Others claimed that customers were uncomfortable with employees who had a foreign accent.
Still others complained that ethnic tensions were disruptive in the work place, and therefore refused to mix, for example, employees who were Jewish and Muslim.
According to a study published in 2012, job applicants in Montreal with identifiably “foreign” surnames are over 60 per cent less likely to be invited to a job interview on the basis of their CV than candidates with “Québécois de souche” surnames—even if the two have exactly the same qualifications.
Interestingly, Bernard Drainville acknowledged the existence of such discrimination at the charter hearings, telling the committee that numerous employers had informed him that they refused to hire minority candidates.
“They receive their job applications, and throw them in the trash because they are afraid of receiving a demand for accommodations.”
What makes the proposed charter of values troubling in this context is that it replicates the pettifogging logic of “smiling face” discrimination.
A particular trait is identified that distinguishes minority populations from the majority: the wearing of visible religious symbols.
This difference is then construed as a problem: it supposedly compromises the religious neutrality of the state, promotes fundamentalism, and undermines gender equality.
This problem is then used as a rationale not to hire candidates from racialized minorities or, potentially, to fire them from their jobs.
“Presumably Jewish employees who do not wear a yarmulke will still ask for a holiday on Yom Kippur.”
Drainville claims that the charter will remove impediments to the hiring of minorities because it will allay fears among employers that they will be forced to provide them with religious accommodations.
But he does not explain how a ban on religious clothing will accomplish this—presumably Jewish employees who do not wear a yarmulke will still ask for a holiday on Yom Kippur.
Nor does he recognize that rationales for discrimination are a moving target—employers first identify difference in an ethnic Other, then use a variety of explanations to justify their discrimination.
Religious clothing, in any event, does not rank very high in the reasons why employers do not hire minority candidates.
Furthermore, even though the charter will only apply to the public sector, it will send a clear signal to the private sector that this kind of discrimination is permissible.

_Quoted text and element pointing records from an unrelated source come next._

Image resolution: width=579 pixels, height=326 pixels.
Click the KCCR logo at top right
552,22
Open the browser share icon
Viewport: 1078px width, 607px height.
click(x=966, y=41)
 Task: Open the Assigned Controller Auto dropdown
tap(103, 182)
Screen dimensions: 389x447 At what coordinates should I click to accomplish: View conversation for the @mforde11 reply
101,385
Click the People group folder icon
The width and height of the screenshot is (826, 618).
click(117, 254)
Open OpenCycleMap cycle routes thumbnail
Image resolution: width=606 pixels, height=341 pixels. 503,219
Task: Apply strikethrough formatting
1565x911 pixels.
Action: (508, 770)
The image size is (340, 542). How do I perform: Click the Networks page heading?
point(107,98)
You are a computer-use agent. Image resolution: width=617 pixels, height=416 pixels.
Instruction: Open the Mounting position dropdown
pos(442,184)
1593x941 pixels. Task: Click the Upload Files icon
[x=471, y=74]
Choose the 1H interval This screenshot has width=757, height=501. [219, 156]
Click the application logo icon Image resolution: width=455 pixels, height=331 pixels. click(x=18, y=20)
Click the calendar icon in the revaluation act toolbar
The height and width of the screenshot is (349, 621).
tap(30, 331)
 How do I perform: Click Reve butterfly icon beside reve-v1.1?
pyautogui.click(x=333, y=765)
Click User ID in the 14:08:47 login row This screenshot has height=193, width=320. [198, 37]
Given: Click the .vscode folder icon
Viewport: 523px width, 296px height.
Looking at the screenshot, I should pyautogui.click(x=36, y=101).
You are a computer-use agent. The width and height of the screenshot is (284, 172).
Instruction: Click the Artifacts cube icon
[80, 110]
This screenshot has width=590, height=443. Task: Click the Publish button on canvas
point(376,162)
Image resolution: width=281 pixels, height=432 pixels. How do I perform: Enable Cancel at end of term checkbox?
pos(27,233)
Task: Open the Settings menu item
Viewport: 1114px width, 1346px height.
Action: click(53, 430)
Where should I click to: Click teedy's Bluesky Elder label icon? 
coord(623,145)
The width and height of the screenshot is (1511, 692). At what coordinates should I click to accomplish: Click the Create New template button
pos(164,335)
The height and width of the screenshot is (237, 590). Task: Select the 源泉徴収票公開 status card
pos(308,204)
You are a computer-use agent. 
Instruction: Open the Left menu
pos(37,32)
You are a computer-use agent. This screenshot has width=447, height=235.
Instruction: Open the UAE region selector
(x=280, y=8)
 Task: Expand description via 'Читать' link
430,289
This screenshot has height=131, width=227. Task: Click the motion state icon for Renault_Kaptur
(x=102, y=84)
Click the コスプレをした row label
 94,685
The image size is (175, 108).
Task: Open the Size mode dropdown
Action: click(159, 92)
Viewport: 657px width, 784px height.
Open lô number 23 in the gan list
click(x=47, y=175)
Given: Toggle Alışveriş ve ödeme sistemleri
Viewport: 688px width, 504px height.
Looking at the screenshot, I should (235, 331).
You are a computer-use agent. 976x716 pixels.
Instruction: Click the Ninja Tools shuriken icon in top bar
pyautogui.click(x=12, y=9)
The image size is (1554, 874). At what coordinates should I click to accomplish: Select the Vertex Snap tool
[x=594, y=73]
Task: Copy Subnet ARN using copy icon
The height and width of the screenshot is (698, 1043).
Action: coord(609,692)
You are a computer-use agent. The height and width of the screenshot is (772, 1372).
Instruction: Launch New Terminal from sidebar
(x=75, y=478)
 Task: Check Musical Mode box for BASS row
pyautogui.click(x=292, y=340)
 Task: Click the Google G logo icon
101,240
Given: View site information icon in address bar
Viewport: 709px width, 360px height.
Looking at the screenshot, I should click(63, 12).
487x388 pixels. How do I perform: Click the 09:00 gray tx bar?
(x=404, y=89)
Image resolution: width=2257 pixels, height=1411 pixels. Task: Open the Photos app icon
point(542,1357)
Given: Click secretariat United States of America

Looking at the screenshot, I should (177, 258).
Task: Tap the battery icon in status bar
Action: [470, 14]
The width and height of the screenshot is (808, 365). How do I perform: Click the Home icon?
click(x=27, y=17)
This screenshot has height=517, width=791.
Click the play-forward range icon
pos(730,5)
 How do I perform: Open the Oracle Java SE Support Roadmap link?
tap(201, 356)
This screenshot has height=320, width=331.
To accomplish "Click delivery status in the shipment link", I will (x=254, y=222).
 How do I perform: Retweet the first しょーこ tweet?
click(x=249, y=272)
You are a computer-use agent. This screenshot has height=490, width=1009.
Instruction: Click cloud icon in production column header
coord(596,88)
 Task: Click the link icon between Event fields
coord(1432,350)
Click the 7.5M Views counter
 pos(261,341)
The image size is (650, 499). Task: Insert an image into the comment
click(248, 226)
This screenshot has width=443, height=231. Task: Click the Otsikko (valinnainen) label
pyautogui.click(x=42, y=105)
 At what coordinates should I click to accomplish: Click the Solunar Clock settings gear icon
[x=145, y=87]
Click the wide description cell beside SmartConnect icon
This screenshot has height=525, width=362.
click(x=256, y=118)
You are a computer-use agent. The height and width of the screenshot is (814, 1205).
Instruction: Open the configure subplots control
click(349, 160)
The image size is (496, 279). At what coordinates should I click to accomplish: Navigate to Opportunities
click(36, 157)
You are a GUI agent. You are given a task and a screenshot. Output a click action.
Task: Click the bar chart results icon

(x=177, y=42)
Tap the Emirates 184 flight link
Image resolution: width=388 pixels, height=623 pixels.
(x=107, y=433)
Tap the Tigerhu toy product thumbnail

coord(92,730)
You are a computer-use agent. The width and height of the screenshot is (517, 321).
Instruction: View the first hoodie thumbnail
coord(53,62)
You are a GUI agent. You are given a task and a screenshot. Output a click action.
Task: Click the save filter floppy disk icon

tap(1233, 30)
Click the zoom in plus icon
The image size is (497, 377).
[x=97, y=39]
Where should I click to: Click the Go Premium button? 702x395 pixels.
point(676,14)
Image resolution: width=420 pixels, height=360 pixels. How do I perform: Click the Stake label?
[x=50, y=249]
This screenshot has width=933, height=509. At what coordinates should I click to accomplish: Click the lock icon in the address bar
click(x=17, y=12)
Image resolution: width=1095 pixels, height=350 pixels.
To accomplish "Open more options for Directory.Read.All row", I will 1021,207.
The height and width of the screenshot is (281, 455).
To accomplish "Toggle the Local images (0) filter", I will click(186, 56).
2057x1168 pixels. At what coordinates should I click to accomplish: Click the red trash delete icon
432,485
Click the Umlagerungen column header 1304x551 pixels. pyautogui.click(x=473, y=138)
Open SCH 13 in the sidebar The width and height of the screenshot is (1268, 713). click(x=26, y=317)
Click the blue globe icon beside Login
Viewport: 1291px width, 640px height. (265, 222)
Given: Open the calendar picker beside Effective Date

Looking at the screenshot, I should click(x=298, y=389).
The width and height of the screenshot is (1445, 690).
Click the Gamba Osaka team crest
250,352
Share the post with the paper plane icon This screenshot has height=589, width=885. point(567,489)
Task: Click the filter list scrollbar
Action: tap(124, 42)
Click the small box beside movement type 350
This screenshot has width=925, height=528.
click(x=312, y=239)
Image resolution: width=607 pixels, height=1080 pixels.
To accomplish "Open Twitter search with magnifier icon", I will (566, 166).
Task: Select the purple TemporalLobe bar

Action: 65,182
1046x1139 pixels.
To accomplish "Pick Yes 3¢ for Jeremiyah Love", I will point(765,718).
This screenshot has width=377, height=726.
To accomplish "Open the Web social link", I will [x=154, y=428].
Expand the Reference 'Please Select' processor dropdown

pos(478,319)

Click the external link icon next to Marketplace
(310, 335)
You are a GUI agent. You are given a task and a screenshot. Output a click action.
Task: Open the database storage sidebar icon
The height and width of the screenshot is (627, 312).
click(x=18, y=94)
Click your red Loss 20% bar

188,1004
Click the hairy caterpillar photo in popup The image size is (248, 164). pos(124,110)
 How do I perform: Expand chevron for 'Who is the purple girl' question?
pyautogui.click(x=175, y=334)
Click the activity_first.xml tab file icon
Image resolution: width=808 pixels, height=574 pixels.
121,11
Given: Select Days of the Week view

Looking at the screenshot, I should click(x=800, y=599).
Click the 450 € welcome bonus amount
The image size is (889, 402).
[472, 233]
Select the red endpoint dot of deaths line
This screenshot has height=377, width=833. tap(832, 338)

Indeed, it would seem manifestly hypocritical for the Quebec government to ban public employees wearing religious clothing while at the same time prosecuting private firms for doing the same.
The result is that the charter, far from eliminating the causes of discrimination, will only reinforce them.
So is the Charter in fact racist?
From this perspective, yes, absolutely. And we should not be so shy about saying so.
Gavin Taylor is a Senior Lecturer in the History Department at Concordia University.
His views are his own and do not necessarily represent Global News.